Acredito que grande parte do sucesso de Stardew Valley está na forma como permite, em modo singular ou com amigos, entrar no conceito do jogo. Em cooperação ou não, a adrenalina que encontramos noutros títulos fica guardada no baú e dá espaço à tranquilidade e ao pacifismo da verdadeira vida no campo. Embelezada pelo som da natureza, a repetição de tarefas torna-se um gosto, sobretudo porque permite evolução e progresso sem que seja necessária destreza, uma grande atenção ou uma particular atividade mental. Há dias em que não nos apetece pensar, agir ou reagir e apenas temos vontade de estar e de aproveitar o tempo… e é essa a especialidade de Stardew Valley.

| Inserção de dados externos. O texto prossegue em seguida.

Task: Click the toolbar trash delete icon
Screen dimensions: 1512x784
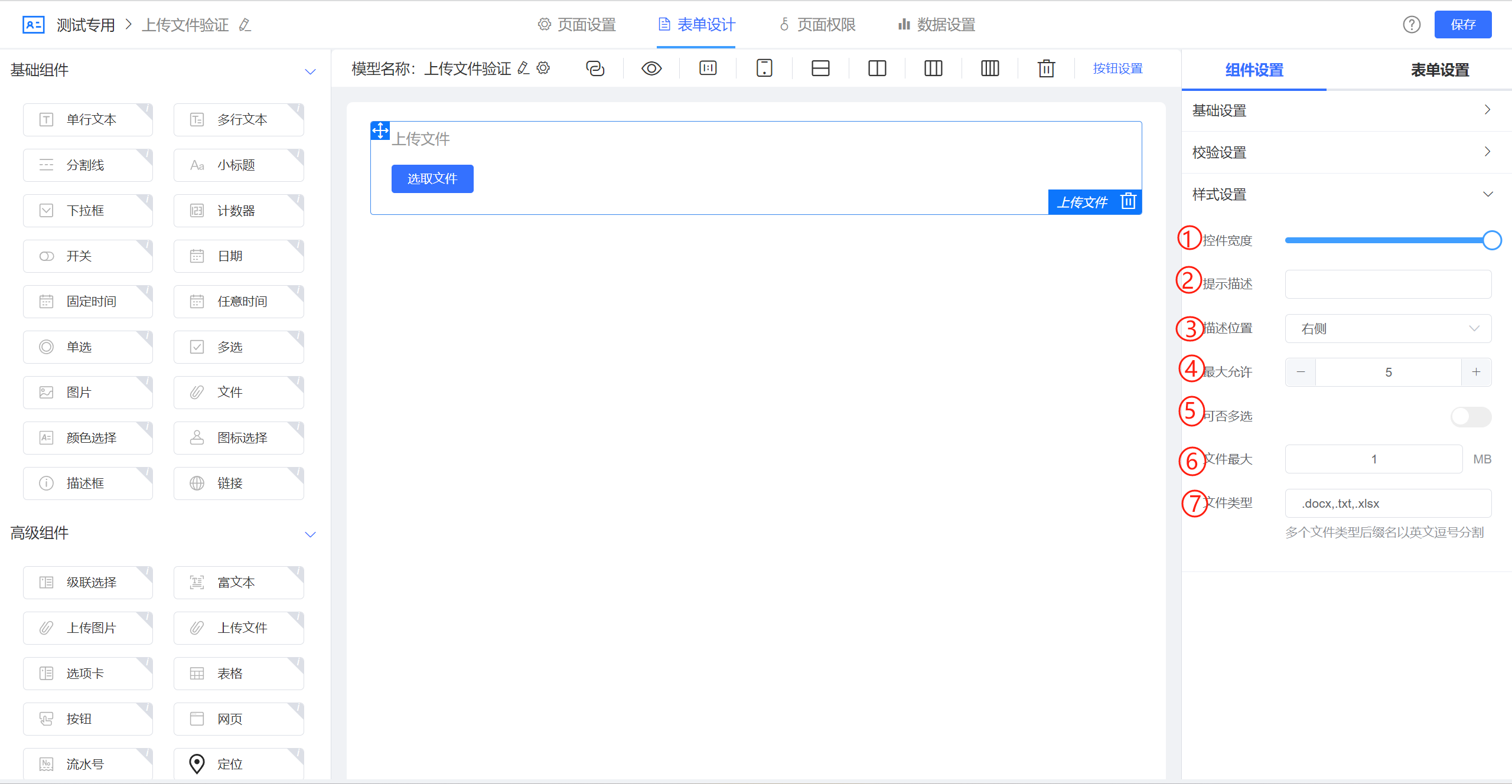Action: [x=1046, y=68]
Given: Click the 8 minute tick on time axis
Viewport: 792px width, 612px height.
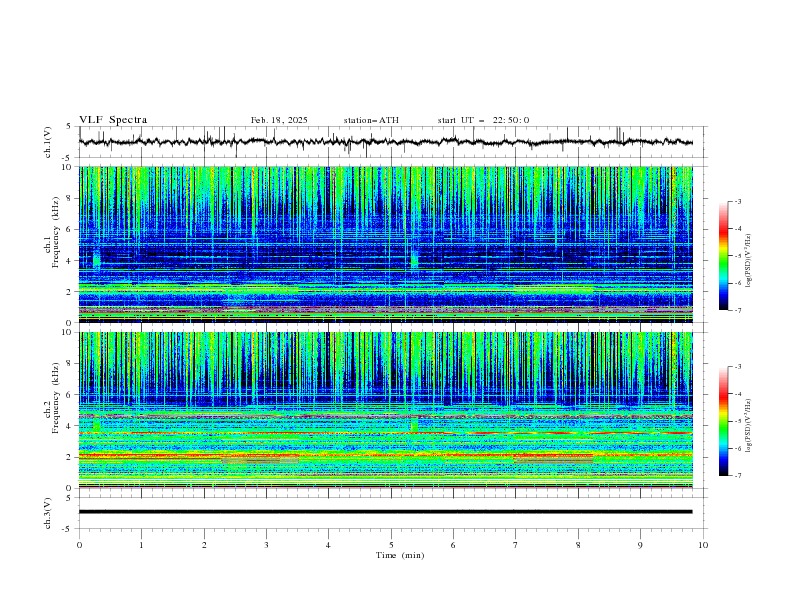Looking at the screenshot, I should [x=578, y=545].
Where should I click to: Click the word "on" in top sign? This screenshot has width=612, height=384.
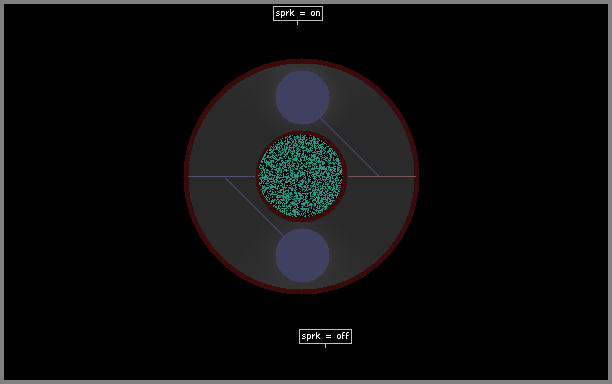click(x=315, y=13)
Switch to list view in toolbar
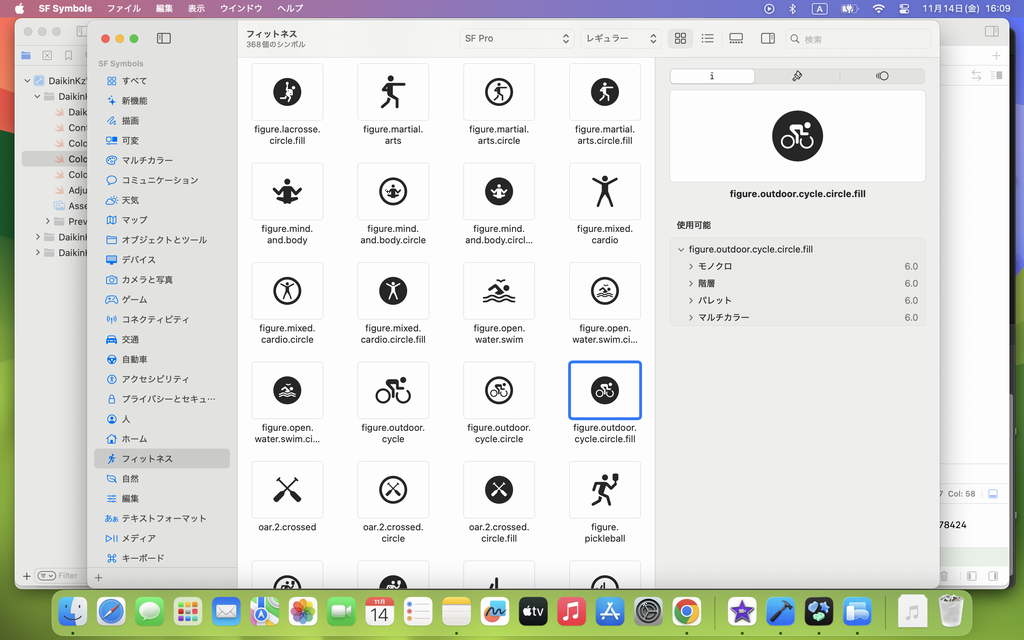 [x=708, y=38]

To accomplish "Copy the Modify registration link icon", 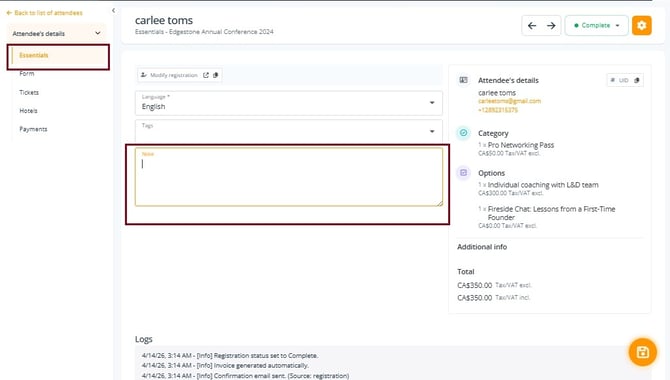I will pos(215,75).
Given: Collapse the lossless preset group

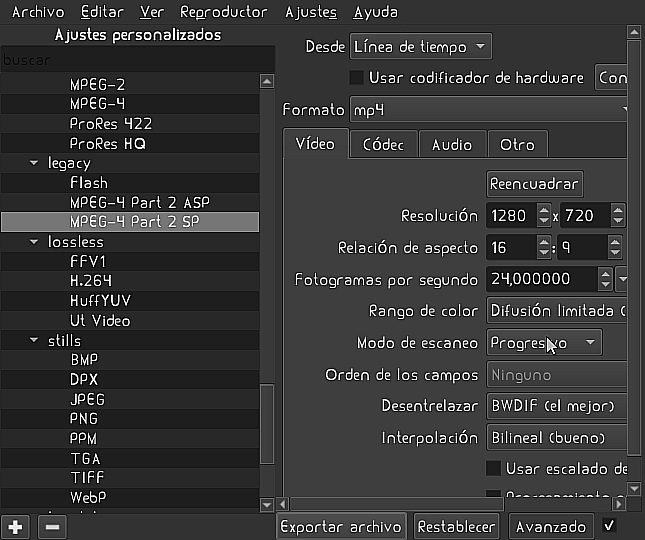Looking at the screenshot, I should pyautogui.click(x=35, y=242).
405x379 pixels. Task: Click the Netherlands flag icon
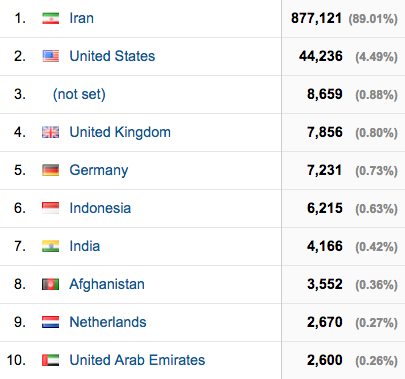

O facto de permitirem uma exploração lenta do cenário, sem urgência e sem rivais, torna os simuladores deste género verdadeiros mantras do slow living. Vivemos entre as cigarras e os pirilampos e apreciamos o passar do tempo desfrutando de cada momento. Ao conhecermos as poucas personagens que dão vida aos cenários, vamos descobrindo histórias e vivências que tornam o contexto muito mais rico. Por incrível que pareça, Stardew Valley e a saudosa série Harvest Moon, por exemplo, têm mais lore do que aparentam e a forma como a descoberta do mesmo nos obriga a interagir com as personagens torna tudo ainda mais envolvente. Das amizades ao casamento, do cuidado de animais ao nascimento de crias, a proximidade com pessoas e animais entra no loop de tarefas que acabamos por assumir de forma intuitiva, mas que nos aproxima emocionalmente do próprio jogo.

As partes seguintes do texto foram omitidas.